Lisa Alves - Brasília/DF

Quinta-feira, Setembro 25, 2008

O Joio e o Trigo ou Malhando o Judas




Nesta semana assisti nos noticiários que assassinaram um grupo de pessoas em uma chácara por conta de uma dívida de 4.000 reais. As mortes receberam a seguinte justificativa: “Algumas vítimas já tinham passagem na polícia.” E de vítimas transformaram-se em elementos executados.

Quanto vale a tua vida? Um nome? Um status? Uma boa referência?
A vitima é assassinada. O elemento executado. Cada um morre como pode, assim como cada um vive como pode. O elemento só é cidadão nas urnas. A vítima um ator social, cujo papel é importante para mover a mola sistêmica.

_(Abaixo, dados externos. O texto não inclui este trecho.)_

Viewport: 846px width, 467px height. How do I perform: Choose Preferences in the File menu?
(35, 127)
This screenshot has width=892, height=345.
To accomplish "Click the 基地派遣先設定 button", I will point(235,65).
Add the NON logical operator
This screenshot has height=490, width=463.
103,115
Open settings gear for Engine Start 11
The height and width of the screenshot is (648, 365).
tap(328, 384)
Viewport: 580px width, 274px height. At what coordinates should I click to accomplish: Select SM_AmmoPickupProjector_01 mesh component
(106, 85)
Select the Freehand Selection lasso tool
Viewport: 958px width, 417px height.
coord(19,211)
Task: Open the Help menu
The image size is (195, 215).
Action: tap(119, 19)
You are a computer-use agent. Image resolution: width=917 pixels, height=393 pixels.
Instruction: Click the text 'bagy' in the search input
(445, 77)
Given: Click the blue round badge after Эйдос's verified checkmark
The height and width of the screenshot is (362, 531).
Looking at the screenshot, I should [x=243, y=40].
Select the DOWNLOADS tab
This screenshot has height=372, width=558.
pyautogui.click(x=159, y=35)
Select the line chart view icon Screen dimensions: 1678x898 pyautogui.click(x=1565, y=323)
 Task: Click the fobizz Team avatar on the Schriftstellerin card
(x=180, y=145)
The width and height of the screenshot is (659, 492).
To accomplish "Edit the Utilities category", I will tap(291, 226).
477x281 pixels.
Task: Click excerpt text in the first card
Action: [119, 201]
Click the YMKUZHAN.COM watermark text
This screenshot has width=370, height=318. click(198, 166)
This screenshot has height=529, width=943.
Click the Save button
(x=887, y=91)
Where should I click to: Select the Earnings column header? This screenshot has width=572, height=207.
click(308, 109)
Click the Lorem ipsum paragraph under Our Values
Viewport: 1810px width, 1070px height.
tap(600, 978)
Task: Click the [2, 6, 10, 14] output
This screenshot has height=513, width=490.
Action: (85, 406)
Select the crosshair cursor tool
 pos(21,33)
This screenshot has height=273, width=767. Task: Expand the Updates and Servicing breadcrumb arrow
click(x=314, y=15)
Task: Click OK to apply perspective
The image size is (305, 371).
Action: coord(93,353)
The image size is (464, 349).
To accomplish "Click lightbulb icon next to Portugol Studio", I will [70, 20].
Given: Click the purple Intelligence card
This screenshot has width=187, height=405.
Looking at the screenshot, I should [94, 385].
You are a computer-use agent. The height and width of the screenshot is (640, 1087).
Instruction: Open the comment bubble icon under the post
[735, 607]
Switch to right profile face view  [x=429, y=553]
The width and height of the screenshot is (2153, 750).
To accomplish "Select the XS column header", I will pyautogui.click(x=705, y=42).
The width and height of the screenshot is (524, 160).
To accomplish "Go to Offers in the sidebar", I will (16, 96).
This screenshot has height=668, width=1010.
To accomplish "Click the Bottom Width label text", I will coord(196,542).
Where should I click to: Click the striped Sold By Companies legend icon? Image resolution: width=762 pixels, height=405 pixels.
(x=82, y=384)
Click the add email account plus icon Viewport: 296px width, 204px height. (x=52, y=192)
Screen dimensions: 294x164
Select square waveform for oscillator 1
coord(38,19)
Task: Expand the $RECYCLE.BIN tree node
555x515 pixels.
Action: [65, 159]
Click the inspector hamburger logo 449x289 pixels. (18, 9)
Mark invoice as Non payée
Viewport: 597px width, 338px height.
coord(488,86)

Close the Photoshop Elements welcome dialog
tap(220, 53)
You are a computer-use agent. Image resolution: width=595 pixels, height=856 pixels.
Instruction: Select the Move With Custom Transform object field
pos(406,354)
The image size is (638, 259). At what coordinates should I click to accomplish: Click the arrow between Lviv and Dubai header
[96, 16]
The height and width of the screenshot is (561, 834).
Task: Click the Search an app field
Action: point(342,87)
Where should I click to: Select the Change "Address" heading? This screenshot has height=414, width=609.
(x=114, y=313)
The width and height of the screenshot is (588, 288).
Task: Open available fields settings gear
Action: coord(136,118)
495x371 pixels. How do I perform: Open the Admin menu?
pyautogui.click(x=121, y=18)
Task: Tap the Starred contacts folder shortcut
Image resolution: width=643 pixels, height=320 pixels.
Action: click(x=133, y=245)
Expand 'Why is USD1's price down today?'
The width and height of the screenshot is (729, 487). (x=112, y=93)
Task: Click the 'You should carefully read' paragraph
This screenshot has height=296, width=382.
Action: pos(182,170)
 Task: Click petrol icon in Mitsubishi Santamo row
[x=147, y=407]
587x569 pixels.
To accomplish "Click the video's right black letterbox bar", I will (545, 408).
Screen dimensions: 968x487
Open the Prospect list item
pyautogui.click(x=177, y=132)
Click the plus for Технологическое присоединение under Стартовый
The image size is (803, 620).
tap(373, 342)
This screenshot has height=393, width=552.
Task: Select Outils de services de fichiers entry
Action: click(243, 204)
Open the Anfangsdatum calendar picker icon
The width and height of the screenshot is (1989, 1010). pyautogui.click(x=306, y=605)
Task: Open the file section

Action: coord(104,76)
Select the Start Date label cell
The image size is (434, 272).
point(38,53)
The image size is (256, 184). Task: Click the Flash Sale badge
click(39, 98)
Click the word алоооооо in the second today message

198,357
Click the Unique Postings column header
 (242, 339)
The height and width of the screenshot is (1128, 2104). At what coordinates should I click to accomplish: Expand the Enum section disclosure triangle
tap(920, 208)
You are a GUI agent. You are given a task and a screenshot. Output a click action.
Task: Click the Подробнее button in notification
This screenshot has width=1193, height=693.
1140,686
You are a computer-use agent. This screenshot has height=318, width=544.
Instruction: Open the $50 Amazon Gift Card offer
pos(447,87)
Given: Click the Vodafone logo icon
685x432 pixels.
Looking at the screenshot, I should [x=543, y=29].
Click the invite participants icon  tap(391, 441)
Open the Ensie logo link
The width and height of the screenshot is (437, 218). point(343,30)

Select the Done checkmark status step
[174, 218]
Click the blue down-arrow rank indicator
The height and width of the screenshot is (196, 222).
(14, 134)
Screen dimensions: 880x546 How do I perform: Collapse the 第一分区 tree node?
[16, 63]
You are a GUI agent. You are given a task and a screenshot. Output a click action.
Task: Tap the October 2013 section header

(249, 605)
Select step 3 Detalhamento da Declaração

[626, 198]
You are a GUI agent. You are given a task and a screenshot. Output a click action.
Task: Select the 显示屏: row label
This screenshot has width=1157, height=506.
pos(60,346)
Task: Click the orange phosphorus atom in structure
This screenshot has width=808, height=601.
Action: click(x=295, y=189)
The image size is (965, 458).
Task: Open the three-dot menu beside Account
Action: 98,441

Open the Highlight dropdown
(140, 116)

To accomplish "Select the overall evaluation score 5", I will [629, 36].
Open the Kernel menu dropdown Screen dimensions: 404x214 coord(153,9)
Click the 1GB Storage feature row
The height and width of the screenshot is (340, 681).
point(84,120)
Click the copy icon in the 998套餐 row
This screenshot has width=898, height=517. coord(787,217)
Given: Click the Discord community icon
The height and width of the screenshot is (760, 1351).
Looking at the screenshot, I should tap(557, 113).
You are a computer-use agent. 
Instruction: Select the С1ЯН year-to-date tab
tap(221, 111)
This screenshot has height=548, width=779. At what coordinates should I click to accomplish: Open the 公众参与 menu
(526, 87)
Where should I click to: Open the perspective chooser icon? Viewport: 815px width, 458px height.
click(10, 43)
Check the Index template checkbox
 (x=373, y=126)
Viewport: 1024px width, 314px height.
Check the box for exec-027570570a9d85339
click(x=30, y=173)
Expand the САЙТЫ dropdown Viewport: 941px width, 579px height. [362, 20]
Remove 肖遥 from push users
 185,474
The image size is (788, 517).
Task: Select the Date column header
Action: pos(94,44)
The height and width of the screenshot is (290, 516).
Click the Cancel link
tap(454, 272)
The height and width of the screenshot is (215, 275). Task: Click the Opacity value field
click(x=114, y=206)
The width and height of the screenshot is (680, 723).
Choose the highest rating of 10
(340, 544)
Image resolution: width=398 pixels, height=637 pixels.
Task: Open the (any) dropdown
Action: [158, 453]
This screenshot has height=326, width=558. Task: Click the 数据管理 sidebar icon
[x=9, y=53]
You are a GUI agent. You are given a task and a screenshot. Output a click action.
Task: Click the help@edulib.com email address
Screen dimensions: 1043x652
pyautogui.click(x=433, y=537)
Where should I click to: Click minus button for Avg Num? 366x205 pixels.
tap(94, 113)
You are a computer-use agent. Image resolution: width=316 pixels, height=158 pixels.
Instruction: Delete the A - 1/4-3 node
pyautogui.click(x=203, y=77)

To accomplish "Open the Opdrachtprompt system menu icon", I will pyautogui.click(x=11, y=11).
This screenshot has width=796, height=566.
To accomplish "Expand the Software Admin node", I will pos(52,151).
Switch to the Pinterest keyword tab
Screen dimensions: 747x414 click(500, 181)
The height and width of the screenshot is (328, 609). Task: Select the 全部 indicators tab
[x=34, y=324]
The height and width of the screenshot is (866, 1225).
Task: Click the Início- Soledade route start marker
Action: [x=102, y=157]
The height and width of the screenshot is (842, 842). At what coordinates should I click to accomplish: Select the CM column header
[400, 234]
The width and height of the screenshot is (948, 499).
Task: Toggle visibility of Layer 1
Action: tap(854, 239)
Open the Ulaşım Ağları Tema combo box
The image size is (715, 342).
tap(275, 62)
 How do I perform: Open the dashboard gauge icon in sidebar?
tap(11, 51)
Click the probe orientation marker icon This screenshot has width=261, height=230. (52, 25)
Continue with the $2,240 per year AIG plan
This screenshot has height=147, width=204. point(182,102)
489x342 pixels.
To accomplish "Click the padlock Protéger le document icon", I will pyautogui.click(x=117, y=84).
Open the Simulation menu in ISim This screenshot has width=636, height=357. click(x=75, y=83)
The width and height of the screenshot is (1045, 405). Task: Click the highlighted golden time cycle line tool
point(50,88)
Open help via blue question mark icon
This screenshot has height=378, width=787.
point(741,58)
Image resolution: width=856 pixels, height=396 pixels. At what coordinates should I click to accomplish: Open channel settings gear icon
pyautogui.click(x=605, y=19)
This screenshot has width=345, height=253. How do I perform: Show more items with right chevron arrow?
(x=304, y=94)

Quem faz falta? Qual crime é hediondo?
Uma menina foi jogada de um prédio em São Paulo, um menino arrastado por um carro nas ruas do Rio de Janeiro e no Distrito Federal todos os dias “O Policia nas Ruas” noticia assassinatos de menores vítimas da violência doméstica, urbana e social. Não hedionizaram o massacre dos menores, a folha só circula porque vende sangue e o editor chefe provavelmente já foi açougueiro no passado.

Extra, extra! Policial civil atira em ladrões na porta da Caixa Econômica Federal.
Extra, extra! Dep. Furtador do Seu Dinheiro é preso em cela especial. Após dois dias é liberado, pois não há provas concretas de desvio de dinheiro. Passará uma semana em uma ilha grega para recuperação do trauma. E amanhã você vítima-ator-social e elemento-urna o elegerão novamente.

Assim sempre continua a mesma história: malha-se o Judas e esquece que a traição apenas fazia parte de um esquema maior. O ladrão pequeno sempre é massacrado e a vitima pequena torna-se sempre apenas mais um elemento executado.